Data records section start

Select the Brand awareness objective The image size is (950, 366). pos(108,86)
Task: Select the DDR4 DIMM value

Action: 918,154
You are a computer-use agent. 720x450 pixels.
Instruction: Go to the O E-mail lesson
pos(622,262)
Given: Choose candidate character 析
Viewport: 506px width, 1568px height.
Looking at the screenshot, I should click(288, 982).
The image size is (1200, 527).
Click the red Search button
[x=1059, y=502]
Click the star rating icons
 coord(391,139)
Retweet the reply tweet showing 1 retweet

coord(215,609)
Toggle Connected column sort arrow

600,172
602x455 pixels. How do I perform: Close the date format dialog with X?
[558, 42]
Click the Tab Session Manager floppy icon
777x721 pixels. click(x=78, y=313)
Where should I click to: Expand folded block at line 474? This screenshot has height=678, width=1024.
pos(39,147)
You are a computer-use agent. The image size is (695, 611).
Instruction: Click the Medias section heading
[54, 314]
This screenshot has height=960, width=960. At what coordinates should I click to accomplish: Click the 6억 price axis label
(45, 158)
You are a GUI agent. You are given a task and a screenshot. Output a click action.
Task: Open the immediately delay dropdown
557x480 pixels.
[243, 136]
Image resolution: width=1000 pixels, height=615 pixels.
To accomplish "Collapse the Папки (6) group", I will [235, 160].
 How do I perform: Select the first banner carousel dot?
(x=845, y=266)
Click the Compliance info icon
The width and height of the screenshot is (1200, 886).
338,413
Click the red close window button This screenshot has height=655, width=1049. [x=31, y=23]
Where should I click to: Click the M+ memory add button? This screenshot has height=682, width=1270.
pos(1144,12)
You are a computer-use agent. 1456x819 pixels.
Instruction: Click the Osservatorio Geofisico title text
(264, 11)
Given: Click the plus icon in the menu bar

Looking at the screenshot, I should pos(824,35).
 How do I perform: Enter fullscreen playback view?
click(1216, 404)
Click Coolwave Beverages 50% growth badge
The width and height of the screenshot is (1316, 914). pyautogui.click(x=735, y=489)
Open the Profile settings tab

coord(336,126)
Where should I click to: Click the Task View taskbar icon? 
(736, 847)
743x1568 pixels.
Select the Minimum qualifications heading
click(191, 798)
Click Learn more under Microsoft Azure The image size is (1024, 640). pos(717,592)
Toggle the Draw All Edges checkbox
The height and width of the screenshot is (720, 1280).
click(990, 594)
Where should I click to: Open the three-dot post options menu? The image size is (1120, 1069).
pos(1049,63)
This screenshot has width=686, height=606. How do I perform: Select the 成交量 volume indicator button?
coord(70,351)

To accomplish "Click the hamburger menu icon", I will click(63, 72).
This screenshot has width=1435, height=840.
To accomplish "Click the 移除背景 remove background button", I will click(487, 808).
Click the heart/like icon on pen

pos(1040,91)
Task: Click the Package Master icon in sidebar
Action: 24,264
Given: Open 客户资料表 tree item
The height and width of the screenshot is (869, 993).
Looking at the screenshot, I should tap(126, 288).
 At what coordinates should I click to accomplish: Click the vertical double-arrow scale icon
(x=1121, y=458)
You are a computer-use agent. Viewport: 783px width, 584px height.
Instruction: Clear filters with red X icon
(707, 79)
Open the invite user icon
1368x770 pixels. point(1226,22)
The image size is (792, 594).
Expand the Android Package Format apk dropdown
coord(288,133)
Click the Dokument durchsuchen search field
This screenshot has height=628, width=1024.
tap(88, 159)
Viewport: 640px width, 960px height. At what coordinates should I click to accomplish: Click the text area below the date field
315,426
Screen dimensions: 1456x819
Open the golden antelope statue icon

Data records section end

What is required: The required answer is the exact run of lines above starting at the line with "Where should I click to: Open" and ending at the line with "Given: Open 客户资料表 tree item", with both ends present.

Solution:
Where should I click to: Open the three-dot post options menu? The image size is (1120, 1069).
pos(1049,63)
This screenshot has width=686, height=606. How do I perform: Select the 成交量 volume indicator button?
coord(70,351)

To accomplish "Click the hamburger menu icon", I will click(63, 72).
This screenshot has width=1435, height=840.
To accomplish "Click the 移除背景 remove background button", I will click(487, 808).
Click the heart/like icon on pen

pos(1040,91)
Task: Click the Package Master icon in sidebar
Action: 24,264
Given: Open 客户资料表 tree item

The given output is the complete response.